▶ [ASSIGNMENT]:
Copy the entire listing below word for word, keeping every line and its spacing unchanged.

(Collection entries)
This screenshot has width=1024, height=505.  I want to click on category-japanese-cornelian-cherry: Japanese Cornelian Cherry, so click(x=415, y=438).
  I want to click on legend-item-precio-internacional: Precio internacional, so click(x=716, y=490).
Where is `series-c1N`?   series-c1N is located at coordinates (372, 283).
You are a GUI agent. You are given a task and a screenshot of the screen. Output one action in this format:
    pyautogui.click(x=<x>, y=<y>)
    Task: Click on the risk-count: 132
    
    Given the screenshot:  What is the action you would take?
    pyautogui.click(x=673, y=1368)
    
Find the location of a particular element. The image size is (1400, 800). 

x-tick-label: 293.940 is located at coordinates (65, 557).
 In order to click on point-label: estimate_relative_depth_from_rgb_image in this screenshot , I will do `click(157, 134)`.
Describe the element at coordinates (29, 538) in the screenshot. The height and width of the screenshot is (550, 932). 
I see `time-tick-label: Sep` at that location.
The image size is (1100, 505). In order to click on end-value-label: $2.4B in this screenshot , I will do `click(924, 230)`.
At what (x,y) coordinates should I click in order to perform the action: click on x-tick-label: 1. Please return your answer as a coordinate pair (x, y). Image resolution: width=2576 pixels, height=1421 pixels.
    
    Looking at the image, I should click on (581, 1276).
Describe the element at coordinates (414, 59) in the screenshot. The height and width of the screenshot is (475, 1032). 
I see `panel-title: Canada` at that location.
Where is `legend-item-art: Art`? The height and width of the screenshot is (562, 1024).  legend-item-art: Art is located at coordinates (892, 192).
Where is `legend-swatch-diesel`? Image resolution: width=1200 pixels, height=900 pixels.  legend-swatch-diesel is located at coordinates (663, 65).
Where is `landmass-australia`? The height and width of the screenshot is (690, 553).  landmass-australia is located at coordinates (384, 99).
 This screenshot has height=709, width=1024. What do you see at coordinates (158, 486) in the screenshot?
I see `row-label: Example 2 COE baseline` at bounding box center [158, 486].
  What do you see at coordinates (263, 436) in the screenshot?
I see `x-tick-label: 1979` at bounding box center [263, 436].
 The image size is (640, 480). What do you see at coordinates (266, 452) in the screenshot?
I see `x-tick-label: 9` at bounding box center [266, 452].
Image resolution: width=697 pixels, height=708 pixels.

▶ [RESPONSE AREA]:
This screenshot has width=1024, height=505.  I want to click on category-japanese-cornelian-cherry: Japanese Cornelian Cherry, so click(x=415, y=438).
  I want to click on legend-item-precio-internacional: Precio internacional, so click(x=716, y=490).
Where is `series-c1N`?   series-c1N is located at coordinates (372, 283).
You are a GUI agent. You are given a task and a screenshot of the screen. Output one action in this format:
    pyautogui.click(x=<x>, y=<y>)
    Task: Click on the risk-count: 132
    
    Given the screenshot:  What is the action you would take?
    pyautogui.click(x=673, y=1368)
    
Find the location of a particular element. The image size is (1400, 800). 

x-tick-label: 293.940 is located at coordinates (65, 557).
 In order to click on point-label: estimate_relative_depth_from_rgb_image in this screenshot , I will do `click(157, 134)`.
Describe the element at coordinates (29, 538) in the screenshot. The height and width of the screenshot is (550, 932). 
I see `time-tick-label: Sep` at that location.
The image size is (1100, 505). In order to click on end-value-label: $2.4B in this screenshot , I will do `click(924, 230)`.
At what (x,y) coordinates should I click in order to perform the action: click on x-tick-label: 1. Please return your answer as a coordinate pair (x, y). Image resolution: width=2576 pixels, height=1421 pixels.
    
    Looking at the image, I should click on (581, 1276).
Describe the element at coordinates (414, 59) in the screenshot. The height and width of the screenshot is (475, 1032). 
I see `panel-title: Canada` at that location.
Where is `legend-item-art: Art`? The height and width of the screenshot is (562, 1024).  legend-item-art: Art is located at coordinates (892, 192).
Where is `legend-swatch-diesel`? Image resolution: width=1200 pixels, height=900 pixels.  legend-swatch-diesel is located at coordinates (663, 65).
Where is `landmass-australia`? The height and width of the screenshot is (690, 553).  landmass-australia is located at coordinates (384, 99).
 This screenshot has height=709, width=1024. What do you see at coordinates (158, 486) in the screenshot?
I see `row-label: Example 2 COE baseline` at bounding box center [158, 486].
  What do you see at coordinates (263, 436) in the screenshot?
I see `x-tick-label: 1979` at bounding box center [263, 436].
 The image size is (640, 480). What do you see at coordinates (266, 452) in the screenshot?
I see `x-tick-label: 9` at bounding box center [266, 452].
Image resolution: width=697 pixels, height=708 pixels.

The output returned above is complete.